There could be only one thing to do… trial the Wet Process Ethiopian Sidamo against the Dry Process Sidamo and see which gave us a better aroma. This next set of trial brews, saw the beans been added at the end of fermentation (along with the coconut) as this was the method that would likely be used if we were to upscale the recipe. The beers were eventually bottled after an extended cold maturation, we waited for refermentation to occur and tried the two. Both beans were great, but the wet process edged it. It had more intensity, a little more chocolate, cleaner fruit characters and made our decision easy. We had ourselves a bean for the job!

Meanwhile, all other details that involve getting a beer from idea to package were going on. We were working with our suppliers to get a new 750 mL Amber bottle to put this baby in. We were working with our design company on an awesome new label design and concept for a range of beers that would be a little quirky. Steam Brewery (where we brew our beers) were working hard getting their packaging line sorted so that they could take these bottles, bottle cases were designed and ordered… the machinations and the associated bouts of temporary insanity that these entail were clanking and grinding away, culminating in our big brewday!

The day before, I spent a few hours patiently caramelising figs and the barbeque burner in our warehouse. 30 kilograms, done in batches until the plump, sweet figs (Lerida variety from Turkey) began to push out the tiniest wisps of rich, dark caramel… I’d sit there, mesmerised by the bubbling fruit until a bubble would burst from their surface, a plume of steam and toffee smoke letting me know that it was time for the next batch to go in.

A behemoth lump of diced, caramelised figs... hardly looks like a couple of hours work!

Everything went as planned, Luke, myself and Steam brewmaster Shane Morley went to work and teased some deep, dark rich wort from the assembled grains and soft Auckland water. Lashings of Cascade hops were dumped into the brew – the perfect companion to the citrus/floral Sidamo bean that was to be later used. The biggest challenge though was the figs… we lowered them into the boil, loosely wrapped in muslin and tied to some stainless steel wire. The boiling wort weaved its magic, sucking out the fruit and caramel goodness, a bit of homeopathic fig memory now in every bottle (and no, I don’t believe in homeopathy and you should all read Ben Goldacre‘s Bad Science.

We let the Wyeast American Ale Yeast II munch up all the goodness for 6 days before the beer went on to chill. The stout was tasting great… deep brown in hue with a silky. medium body and deep, roast flavours. Hints of char and dark, alcohol-steeped fruits… a touch of flavour that reminded me of those small dried-up raisins… the runts of the litter that sit there all shrivelled and lost at the bottom of your bag of mixed fruit and nuts… the last currant that no one wants because it looks over-dried but is actually rich and sweet and deep in flavour. Yeah, I got some of that character as well…

If I had some buttons, a carrot and a scarf, I could have made a Coffee-Bean Man!

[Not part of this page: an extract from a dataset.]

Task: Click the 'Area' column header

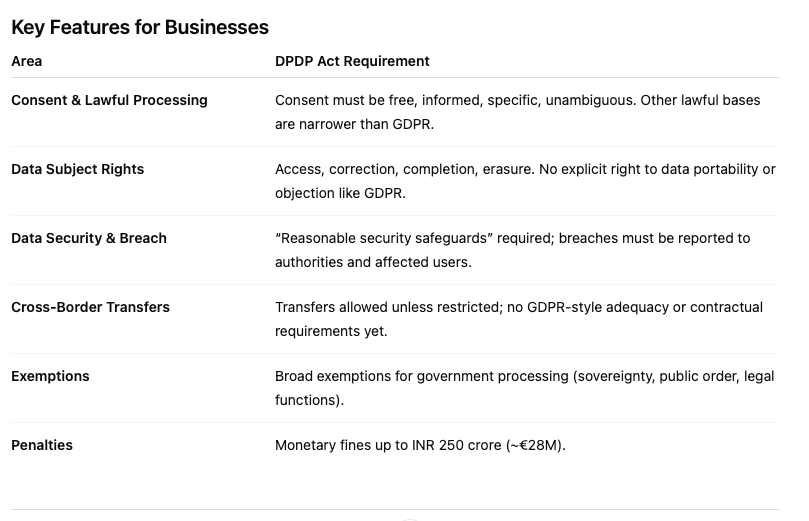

The assorted speciality grains had done their trick, the complexity, the wisps of leather and roasted astringency, the intensity was perfect, exactly as it had come across in our trials. The mild Cascade bitterness integrated well with the smoothness that the oats had supplied. Happy? Yes!

Thirty kilograms of freshly roasted coffee beans from Caffe L’affare and eleven kilos of toasted coconut were the next editions. Stainless steel wire and d-clamps were sanitised, muslin bags steeped in peroxyacetic acid to sanitise, then rinsed with hot water… bags hygienically loaded with lots of beans and coconut and we were ready to place them in the tank. Shane from Steam had organised for a couple of eyes to be welded onto the inside of the fermentor for us, so everything was securely fastened and it was “Bombs Away” as the fragrant packages were sent to their demise in the freshly fermented brew. It was important for us to have a system where we could remove the coffee and coconut either together or independently once the flavour in the conditioning tank was where we want it, so this will hopefully do the trick.

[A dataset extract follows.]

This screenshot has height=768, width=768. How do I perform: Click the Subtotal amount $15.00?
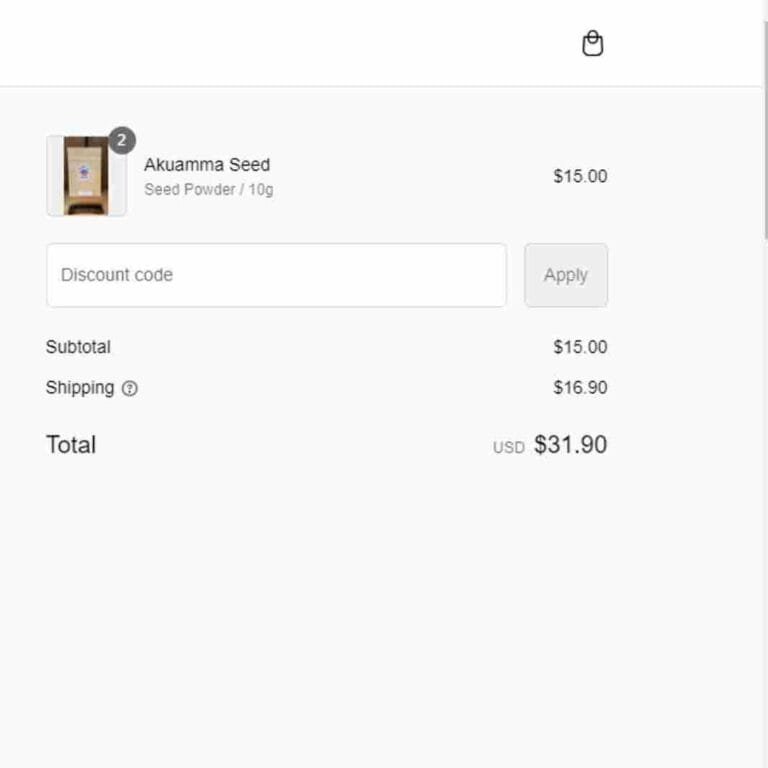[580, 347]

Now is the tough part. We wait for the water and alcohol solubilisation of all of the wonderful flavours and aromatics from the coffee and coconut. The coffee will come to the fore, ideal for when the beer is fresh. The coconut will linger in the background… It’s there to bind flavours together, to act like those wonderful American Oak lactones that shout Vanilla and Coconut swear words at you as they travel down your gullet. The figs are quiet… dark and silent and lurking until the beer begins to show some age. It’s here where the synergistic relationship with the roasted malts brings forward some vinous notes.

I hate waiting…

Kelly

Our pretty label :)

Support is Choice!

For those non-New Zealand readers, “choice” is a term that Kiwis tend (or tended) to use to refer to something being cool, nice or just plain awesome. For example, “Check out my Mazda RX-7, bought it today!” to which the answer would be “That’s choice, bro”. I would use different words, but hey, RX-7s were never for me…

As most of you are aware, Luke Nicholas of Epic Brewing Co. and myself (also of Epic Brewing Co. as of this year) embarked on a 17 day road trip back in January and February that saw us visiting and filming 44 breweries and resulted in a collaboration beer called Mash Up, the world’s largest collaborative brew. We are still trying to get this out there as a bunch of webisodes, with each one highlighting breweries or areas that we visited.

My lovely tea-stained Mash Up coaster. I guess it should be beer-stained!

The idea behind this was to get some footage of what it is that these breweries are doing, having a chat to the brewers and owners and generally allowing those in the comforts of their own armchairs to have a glimpse inside some of Aotearoa’s great breweries. The challenge with such a mission is that it cost money. Campervans and film crews and food and brews along the way. Sometimes we had amazing custom from people along the way, other times it cost us a bit. Then there is the editing. This also costs keg-loads of money and we assumed that the sales from the beer throughout the year would cover the costs of brewing/production/packaging as well as the trip and the editing. It didn’t.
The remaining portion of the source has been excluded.